Saved entries:
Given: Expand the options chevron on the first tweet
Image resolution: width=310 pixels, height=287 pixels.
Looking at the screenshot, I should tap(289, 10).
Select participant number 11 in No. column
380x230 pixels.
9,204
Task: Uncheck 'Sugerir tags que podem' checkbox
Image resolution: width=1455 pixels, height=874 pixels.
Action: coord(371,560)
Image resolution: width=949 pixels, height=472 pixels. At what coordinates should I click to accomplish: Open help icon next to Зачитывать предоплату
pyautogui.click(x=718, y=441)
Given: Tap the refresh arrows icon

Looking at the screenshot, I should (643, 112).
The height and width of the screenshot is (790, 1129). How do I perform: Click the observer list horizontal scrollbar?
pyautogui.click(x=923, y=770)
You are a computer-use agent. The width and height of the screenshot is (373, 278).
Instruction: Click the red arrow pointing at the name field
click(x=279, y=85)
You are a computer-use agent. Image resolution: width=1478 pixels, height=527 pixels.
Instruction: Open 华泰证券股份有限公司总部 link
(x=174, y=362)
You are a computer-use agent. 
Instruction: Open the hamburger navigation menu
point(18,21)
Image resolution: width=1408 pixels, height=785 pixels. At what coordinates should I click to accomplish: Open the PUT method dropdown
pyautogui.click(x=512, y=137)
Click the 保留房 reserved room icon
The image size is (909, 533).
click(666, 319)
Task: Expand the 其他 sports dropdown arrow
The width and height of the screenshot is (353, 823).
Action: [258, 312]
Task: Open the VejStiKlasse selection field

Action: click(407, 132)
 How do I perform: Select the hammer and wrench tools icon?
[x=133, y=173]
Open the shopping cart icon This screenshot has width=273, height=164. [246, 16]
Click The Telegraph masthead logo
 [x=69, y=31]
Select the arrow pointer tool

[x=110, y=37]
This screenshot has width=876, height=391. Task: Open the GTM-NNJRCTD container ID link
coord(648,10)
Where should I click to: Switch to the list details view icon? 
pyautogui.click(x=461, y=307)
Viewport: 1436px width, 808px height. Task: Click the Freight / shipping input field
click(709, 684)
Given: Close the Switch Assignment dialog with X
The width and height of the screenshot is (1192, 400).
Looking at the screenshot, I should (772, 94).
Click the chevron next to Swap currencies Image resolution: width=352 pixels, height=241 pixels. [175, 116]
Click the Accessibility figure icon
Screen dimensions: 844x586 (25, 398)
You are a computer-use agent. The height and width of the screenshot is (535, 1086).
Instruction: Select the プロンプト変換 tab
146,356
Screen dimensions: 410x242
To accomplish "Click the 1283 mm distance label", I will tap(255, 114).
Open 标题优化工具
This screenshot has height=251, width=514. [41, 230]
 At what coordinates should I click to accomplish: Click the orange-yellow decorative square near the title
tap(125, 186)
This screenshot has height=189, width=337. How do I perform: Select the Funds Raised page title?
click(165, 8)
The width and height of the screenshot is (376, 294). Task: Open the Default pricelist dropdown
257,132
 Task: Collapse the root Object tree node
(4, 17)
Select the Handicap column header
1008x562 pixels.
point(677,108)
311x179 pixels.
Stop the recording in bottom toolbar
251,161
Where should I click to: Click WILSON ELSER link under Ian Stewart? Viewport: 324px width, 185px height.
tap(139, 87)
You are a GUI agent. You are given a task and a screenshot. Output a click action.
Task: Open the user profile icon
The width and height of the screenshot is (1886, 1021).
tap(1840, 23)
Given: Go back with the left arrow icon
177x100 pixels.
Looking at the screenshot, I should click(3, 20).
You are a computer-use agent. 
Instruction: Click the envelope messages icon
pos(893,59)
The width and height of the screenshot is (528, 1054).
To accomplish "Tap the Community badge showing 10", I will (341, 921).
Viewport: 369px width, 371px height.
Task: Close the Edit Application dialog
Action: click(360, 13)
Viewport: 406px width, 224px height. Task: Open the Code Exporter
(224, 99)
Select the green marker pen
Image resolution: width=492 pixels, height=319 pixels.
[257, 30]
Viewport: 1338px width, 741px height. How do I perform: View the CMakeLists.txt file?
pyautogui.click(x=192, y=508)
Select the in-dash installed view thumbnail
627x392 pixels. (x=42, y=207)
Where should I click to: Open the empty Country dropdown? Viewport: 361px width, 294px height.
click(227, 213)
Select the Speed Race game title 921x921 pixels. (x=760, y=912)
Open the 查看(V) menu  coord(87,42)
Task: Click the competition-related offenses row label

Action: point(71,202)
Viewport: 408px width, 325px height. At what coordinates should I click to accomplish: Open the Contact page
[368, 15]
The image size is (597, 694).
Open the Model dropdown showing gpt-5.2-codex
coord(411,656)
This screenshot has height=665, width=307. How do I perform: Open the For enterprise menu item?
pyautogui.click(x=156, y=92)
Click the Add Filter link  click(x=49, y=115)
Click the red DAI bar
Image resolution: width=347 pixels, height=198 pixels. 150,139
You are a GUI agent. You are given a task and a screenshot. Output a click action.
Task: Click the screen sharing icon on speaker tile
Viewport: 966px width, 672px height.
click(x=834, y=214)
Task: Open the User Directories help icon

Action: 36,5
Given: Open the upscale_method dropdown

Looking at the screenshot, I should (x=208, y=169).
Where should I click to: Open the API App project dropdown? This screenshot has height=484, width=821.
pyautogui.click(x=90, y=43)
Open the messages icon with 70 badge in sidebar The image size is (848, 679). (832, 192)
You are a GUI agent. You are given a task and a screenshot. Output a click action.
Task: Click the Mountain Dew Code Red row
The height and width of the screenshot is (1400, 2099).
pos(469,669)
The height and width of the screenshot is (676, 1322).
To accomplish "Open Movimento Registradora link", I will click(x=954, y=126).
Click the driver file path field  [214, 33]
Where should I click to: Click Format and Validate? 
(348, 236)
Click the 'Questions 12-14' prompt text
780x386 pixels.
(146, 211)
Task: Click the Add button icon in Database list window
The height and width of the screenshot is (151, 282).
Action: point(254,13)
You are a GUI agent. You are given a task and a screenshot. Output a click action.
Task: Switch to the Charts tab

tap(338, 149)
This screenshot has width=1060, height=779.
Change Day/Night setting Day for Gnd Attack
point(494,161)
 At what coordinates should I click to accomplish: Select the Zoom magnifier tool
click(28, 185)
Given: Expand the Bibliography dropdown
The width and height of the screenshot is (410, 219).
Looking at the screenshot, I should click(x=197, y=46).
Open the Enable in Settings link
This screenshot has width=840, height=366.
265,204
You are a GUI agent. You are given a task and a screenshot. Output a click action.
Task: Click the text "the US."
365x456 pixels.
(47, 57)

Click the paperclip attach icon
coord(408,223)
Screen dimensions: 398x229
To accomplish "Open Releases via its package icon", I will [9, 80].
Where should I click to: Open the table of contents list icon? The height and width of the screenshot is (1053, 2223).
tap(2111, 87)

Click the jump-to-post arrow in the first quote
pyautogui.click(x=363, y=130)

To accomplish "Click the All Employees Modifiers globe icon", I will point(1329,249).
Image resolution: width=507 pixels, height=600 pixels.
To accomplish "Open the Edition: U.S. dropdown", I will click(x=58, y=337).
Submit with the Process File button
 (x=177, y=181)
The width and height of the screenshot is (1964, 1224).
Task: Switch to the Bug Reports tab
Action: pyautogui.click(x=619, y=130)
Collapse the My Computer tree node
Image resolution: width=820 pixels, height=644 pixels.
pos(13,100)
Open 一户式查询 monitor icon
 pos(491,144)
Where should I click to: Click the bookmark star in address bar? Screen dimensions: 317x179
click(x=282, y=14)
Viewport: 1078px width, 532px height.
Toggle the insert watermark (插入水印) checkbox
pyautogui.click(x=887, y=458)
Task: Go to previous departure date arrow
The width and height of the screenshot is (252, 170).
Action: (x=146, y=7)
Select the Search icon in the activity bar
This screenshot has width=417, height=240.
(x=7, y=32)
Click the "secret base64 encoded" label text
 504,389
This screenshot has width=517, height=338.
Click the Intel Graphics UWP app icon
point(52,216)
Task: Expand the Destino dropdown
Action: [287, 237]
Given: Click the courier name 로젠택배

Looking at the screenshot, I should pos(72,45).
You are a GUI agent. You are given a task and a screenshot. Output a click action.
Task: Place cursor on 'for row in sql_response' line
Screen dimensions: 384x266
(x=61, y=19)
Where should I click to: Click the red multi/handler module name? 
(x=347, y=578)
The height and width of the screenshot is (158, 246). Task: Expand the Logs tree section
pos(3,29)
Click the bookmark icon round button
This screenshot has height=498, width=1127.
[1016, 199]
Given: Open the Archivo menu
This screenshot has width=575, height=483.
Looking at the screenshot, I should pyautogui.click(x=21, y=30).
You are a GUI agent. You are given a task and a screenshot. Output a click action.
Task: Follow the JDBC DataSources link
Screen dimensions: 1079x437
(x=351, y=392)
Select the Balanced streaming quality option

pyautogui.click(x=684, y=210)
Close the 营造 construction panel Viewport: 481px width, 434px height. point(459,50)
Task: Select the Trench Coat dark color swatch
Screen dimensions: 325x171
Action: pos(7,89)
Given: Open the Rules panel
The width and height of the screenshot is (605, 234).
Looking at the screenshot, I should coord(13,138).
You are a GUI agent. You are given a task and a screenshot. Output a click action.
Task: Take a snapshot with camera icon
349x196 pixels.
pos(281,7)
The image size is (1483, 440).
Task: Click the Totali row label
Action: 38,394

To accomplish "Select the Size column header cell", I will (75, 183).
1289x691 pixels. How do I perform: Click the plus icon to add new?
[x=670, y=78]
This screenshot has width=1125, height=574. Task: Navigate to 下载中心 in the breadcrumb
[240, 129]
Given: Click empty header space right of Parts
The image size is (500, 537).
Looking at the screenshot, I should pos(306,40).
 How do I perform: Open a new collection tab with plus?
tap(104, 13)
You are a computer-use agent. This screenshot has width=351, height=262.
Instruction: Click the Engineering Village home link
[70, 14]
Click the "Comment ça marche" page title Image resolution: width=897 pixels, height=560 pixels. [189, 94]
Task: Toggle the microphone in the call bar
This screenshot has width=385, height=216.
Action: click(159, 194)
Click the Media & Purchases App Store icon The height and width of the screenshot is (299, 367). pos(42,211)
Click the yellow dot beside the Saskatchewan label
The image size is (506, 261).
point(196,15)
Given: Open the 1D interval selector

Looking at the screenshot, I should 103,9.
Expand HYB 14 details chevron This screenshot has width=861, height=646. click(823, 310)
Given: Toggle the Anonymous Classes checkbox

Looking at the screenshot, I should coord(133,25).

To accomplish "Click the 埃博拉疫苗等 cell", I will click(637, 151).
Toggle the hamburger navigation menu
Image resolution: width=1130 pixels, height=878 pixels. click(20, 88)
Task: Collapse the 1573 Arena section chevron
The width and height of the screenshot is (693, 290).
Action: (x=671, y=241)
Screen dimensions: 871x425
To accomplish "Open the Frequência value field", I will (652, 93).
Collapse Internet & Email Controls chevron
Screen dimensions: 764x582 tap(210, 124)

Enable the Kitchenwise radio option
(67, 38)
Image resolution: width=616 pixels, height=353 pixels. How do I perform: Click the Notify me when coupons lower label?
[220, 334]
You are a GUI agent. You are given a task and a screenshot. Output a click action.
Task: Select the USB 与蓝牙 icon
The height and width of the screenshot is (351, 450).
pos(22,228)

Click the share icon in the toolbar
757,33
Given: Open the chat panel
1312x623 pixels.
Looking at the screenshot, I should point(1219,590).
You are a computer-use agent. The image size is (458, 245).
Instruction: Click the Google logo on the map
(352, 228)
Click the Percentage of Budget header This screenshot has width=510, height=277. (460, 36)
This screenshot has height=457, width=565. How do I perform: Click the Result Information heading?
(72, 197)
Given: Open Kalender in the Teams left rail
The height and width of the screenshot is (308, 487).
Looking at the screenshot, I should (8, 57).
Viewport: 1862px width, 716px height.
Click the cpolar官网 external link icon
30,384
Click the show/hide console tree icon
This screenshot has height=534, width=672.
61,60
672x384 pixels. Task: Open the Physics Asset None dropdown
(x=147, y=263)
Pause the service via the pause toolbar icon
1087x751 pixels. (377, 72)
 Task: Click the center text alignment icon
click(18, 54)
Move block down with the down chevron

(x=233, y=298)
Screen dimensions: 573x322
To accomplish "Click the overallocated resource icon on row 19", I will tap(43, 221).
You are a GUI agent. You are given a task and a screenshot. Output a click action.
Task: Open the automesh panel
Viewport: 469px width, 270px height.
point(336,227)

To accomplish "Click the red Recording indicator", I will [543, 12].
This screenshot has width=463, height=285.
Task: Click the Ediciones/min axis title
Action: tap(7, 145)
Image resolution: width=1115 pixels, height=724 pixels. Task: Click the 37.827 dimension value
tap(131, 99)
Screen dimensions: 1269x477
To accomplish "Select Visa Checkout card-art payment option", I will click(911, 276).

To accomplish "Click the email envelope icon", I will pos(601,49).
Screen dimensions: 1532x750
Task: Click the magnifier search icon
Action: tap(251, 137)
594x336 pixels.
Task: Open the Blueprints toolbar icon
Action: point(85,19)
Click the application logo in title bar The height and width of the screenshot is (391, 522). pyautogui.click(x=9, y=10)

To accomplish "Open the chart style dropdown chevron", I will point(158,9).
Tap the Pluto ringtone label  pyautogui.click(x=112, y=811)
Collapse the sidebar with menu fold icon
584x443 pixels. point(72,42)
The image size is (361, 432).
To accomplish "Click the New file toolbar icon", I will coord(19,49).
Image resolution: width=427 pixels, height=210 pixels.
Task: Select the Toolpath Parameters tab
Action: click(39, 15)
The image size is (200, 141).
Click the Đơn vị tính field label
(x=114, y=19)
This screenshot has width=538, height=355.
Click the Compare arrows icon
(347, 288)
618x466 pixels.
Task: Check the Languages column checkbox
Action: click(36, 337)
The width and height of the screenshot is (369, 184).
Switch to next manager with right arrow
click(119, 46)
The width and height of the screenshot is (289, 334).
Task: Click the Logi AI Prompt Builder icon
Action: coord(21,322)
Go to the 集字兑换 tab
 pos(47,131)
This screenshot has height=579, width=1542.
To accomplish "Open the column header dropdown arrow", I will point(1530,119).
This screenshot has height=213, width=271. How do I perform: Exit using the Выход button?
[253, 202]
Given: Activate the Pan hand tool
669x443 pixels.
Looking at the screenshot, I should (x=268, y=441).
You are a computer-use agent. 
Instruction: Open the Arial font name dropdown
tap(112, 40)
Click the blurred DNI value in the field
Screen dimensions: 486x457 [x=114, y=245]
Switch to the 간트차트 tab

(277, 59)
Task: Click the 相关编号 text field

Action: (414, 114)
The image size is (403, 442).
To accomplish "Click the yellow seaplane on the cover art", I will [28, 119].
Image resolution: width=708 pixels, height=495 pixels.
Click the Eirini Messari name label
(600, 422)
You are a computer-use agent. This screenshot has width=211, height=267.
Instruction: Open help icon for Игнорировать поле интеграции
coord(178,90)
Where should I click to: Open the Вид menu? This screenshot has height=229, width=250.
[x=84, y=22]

> [Work instructions] Read the entries above and find each line holding the word "header". Copy it out.

> [Task solution]
Select the Handicap column header
To accomplish "Select the Size column header cell", I will (75, 183).
Given: Click empty header space right of Parts
Click the Percentage of Budget header This screenshot has width=510, height=277. (460, 36)
To accomplish "Open the column header dropdown arrow", I will point(1530,119).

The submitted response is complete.